The appellants contend that (1) the ordinance is presumptively valid, (2) there are facts in existence which sustain the adoption of the ordinance, and (3) a trial is accordingly required.

The parties stipulated that the respondent’s motion be considered as addressed to the pleadings, doubtless because the admissions in the defendants’ answer, and the unrefuted statements in the affidavit supporting the motion, clearly posed the issue in the case. Thus presented, the facts may be fairly summarized as follows:

After the respondent had acquired his property, the appellants adopted an amendment to the village zoning ordinance on June 4, 1963, by which respondent’s property, along with adjoining property, was placed in a light manufacturing district. That amendment was enacted as the result of the preparation of a master plan by consultants engaged by the village; the master plan had been approved by the appellants and had designated the area for light manufacturing use.2 Opposition to the adoption of the amendment developed both before and after the action of the appellants. Subsequent to its adoption, the opposition took the form of threats of economic boycott against the merchants of the village, of picketing of the village hall and of the shopping section, and of demonstrations. A delegation of village merchants urged that the amendment in effect be repealed, and the zoning of the property affected reinstated to a residential district. The appellants met with the leaders of the opposition and agreed to reconsider their decision; thereafter a public hearing was scheduled on July 30, 1963 for the purpose of considering a further amendment to the zoning ordinance.

At the hearing on July 30, 1963 the Mayor read the following statement:

“ The Board of Trustees, after considerable discussion and investigation, after lengthy public hearings, after speaking with numerous persons and groups, and after applying their own experience, both as members of the Board and as long time residents of the Village, honestly and in good conscience, believed it to be in the best interest of the Village as a whole, *168to have changed this zone to light industry. The fact that the property was in a negro neighborhood had no bearing whatsoever on the decision of the Board.

“However, the motives of the Board have been impugned, and the members of the Board have been personally assailed and accused of acting for ulterior motives. Storekeepers were boycotted and picketed, and threats were made to destroy Hemp-stead by those who seek to make a race issue out of an action by the Board that in no stretch of the imagination could be construed as a race problem.

“ The Board tried to reason with those who so vehemently opposed the action of the Board, but those opposing would not reason, would not study the situation, and would neither compromise nor face the matter with an open mind. The Board has been given an ultimatum, ‘ Either change the zone, or we will picket and boycott, we will bring in outside help and continue until Hempstead is destroyed ’.

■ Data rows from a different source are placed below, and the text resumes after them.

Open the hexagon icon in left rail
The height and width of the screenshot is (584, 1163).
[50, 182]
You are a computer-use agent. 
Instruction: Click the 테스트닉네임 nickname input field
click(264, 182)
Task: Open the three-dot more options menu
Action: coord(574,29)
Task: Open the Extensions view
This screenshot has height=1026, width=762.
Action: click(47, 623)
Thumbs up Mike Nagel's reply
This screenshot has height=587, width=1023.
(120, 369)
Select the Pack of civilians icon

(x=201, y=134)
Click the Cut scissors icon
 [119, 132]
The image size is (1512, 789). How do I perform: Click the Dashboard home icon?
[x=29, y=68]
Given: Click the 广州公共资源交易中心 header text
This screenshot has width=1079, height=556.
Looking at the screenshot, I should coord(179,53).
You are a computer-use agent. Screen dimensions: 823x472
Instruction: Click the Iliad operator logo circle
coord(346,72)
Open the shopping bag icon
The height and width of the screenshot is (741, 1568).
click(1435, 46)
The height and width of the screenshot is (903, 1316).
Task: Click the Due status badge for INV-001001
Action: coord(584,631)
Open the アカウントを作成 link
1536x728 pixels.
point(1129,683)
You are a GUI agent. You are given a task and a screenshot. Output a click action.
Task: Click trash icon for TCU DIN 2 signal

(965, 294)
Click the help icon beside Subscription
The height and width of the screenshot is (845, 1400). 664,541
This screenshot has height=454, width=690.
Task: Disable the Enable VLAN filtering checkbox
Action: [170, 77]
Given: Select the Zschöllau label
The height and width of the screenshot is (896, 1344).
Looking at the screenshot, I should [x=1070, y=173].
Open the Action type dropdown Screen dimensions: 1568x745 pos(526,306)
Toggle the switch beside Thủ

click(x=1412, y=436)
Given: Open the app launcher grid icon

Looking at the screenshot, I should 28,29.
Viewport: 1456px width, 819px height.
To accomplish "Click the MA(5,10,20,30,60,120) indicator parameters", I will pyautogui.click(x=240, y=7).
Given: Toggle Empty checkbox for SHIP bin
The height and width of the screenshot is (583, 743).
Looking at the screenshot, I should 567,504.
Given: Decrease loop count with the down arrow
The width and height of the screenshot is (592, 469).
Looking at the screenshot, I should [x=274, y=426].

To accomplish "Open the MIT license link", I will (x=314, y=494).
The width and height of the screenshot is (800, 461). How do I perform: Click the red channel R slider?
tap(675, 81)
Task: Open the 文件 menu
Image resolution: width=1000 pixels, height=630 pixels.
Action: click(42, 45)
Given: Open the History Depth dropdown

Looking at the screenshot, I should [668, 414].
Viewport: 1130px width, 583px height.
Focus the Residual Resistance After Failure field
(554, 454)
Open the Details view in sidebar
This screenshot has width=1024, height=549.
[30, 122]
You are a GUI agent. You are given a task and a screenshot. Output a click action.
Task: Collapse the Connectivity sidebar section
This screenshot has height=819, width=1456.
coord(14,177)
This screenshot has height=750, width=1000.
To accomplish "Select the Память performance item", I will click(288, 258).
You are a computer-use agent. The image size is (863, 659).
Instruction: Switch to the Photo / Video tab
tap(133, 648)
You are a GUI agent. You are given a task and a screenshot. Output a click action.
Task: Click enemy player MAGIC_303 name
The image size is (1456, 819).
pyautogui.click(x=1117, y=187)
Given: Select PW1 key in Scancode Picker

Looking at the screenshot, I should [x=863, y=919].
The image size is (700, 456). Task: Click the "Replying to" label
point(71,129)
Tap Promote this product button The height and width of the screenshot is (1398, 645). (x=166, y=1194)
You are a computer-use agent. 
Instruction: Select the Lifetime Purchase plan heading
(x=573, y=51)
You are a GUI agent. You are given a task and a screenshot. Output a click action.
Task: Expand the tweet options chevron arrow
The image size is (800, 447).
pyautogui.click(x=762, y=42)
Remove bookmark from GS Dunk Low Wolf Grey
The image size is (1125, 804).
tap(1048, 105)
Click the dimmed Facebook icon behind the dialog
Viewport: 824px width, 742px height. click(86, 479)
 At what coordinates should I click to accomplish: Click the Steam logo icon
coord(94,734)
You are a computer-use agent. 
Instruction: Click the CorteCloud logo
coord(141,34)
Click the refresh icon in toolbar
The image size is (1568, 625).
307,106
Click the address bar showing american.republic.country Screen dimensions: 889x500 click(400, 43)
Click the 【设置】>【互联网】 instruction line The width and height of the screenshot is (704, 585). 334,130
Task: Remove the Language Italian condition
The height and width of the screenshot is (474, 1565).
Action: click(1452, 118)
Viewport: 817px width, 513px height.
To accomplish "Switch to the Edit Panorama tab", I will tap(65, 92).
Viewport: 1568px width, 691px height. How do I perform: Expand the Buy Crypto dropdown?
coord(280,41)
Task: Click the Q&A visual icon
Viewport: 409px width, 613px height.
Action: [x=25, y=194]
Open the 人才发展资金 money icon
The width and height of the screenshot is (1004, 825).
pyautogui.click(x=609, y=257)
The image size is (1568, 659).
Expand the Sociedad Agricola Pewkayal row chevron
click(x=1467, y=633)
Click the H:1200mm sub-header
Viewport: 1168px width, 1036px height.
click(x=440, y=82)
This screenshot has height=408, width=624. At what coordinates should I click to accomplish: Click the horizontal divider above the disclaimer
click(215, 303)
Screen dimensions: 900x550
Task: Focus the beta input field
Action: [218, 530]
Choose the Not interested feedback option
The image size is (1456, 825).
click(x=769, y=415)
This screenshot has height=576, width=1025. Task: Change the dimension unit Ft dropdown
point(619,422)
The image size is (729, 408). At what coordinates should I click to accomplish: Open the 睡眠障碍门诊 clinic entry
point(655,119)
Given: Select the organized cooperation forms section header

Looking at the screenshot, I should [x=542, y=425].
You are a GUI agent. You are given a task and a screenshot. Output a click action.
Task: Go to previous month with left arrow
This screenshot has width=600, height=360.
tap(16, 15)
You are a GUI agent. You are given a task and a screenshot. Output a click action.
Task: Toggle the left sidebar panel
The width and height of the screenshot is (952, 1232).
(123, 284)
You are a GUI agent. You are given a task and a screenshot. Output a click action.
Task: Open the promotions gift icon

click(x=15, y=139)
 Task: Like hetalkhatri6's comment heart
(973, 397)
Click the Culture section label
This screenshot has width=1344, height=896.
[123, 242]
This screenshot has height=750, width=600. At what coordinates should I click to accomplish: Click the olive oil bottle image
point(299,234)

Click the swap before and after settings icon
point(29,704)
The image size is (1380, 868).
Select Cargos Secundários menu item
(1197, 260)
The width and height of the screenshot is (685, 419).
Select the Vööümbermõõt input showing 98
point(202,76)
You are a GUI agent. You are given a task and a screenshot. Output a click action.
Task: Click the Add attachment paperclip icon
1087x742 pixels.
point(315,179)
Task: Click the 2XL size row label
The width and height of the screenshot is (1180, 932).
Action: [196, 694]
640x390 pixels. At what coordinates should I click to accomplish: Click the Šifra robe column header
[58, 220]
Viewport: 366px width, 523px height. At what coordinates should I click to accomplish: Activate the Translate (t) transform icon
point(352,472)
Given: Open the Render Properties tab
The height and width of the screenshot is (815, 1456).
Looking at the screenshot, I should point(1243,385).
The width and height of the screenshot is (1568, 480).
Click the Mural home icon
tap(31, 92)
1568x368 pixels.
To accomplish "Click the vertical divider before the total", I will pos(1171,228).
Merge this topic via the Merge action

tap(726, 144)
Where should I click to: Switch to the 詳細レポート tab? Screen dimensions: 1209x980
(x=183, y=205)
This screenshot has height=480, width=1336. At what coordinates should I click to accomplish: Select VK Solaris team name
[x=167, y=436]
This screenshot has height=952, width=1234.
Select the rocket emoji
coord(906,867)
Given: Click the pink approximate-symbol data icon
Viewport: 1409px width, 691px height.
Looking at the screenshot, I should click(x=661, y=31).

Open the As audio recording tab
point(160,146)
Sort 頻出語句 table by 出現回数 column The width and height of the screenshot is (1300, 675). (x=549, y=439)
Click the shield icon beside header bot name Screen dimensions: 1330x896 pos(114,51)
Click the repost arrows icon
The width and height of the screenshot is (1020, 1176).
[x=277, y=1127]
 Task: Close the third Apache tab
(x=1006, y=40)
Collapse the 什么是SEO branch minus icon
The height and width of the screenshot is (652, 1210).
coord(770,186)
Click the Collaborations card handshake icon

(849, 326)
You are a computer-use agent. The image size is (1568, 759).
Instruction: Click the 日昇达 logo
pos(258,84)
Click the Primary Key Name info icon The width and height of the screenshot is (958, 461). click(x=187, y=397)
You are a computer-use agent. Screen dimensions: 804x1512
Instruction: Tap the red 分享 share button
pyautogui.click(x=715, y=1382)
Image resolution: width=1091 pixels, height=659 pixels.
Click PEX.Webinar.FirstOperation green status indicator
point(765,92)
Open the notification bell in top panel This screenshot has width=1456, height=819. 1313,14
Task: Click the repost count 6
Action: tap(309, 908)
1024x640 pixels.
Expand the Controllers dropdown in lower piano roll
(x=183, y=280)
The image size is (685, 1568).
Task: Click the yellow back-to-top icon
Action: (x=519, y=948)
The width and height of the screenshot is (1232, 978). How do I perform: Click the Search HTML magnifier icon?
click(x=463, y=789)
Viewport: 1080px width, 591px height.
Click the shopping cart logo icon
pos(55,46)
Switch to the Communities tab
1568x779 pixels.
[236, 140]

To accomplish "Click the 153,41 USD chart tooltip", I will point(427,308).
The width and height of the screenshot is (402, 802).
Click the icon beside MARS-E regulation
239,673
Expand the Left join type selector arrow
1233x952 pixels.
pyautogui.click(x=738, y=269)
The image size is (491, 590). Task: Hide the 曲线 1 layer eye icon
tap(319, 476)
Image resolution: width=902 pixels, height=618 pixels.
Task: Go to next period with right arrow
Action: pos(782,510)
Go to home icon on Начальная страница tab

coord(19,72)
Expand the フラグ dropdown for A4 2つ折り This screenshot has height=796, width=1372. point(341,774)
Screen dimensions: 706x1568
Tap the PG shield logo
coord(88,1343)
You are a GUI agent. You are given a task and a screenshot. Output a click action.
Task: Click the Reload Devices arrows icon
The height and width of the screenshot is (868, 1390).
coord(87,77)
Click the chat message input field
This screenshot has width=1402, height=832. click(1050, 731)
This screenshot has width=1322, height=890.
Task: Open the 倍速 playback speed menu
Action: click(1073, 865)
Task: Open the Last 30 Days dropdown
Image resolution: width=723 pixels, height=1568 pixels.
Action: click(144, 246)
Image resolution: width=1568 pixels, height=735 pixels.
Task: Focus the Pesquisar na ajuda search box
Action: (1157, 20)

“ It is not the intention of the Board to make the merchants suffer. It is not the intention of the Board to permit shoppers to become intimidated and shop elsewhere. It is not the intention of the Board to give those who have made this into a race issue a pretext to hold mass demonstrations, picketing, etc. which could result in riots and injury to innocent people. We have read too much about this in other communities.

“We owe a duty to the community as a whole to prevent such occurrences, and we publicly and openly denounce some of the tactics employed. We have weighed the advantages of both sides, but we feel the obligation to prevent riots and injuries to residents, merchants, and shoppers outweigh the benefits to the Village from the present change. We still feel that the present change is for the best. If the people in the area affected feel so strongly about this matter, then they and they alone, will have no one but themselves to blame when they find the schools overcrowded; when taxes rise, as rise they will; and when increased demands on municipal services will result in higher taxes, all of which would be avoided by a well-planned light industrial zone.”

Despite objections by the respondent and the other owners of the affected property, the appellants then adopted an amendment to the zoning ordinance placing the same area (including respondent’s property) in a Residence “A” district.3 It is this amendment which is challenged by the respondent as the *169product of an unconstitutional and unlawful exercise of power by the appellants.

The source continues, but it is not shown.